• _STATED EXERCISE_: Return each line below containing the string "Month". Treat uppercase and lowercase as different.
----- INPUT -----
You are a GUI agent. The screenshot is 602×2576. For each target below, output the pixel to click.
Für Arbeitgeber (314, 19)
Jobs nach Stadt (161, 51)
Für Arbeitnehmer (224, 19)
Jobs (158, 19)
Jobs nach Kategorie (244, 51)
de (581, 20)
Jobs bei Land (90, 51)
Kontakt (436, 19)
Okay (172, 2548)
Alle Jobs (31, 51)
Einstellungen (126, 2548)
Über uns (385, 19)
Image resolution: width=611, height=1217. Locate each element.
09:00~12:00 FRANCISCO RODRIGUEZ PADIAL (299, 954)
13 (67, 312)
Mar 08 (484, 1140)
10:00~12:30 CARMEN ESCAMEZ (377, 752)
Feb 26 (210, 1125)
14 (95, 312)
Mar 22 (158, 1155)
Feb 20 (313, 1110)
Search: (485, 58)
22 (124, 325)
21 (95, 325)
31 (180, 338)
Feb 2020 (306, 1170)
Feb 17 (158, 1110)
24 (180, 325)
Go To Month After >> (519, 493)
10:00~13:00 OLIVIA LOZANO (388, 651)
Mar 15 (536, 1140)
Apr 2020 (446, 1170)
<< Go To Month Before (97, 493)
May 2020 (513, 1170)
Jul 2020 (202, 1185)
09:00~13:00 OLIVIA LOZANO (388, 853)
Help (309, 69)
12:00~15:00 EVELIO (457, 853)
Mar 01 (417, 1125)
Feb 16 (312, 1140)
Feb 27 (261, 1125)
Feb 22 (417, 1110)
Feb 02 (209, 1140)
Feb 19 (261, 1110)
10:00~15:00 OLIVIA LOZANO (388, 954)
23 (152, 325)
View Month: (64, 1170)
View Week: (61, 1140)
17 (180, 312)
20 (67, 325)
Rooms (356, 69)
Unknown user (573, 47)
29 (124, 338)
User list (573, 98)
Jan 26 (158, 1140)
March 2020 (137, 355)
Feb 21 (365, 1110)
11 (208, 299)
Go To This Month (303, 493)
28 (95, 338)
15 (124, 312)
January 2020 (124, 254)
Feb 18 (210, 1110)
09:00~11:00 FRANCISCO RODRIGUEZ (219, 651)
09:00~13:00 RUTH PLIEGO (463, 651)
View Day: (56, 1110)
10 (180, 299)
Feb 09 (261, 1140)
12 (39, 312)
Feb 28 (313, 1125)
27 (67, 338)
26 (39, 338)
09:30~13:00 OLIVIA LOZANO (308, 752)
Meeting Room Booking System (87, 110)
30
-----
• _RESPONSE FOR THIS EXERCISE_:
Go To Month After >> (519, 493)
<< Go To Month Before (97, 493)
View Month: (64, 1170)
Go To This Month (303, 493)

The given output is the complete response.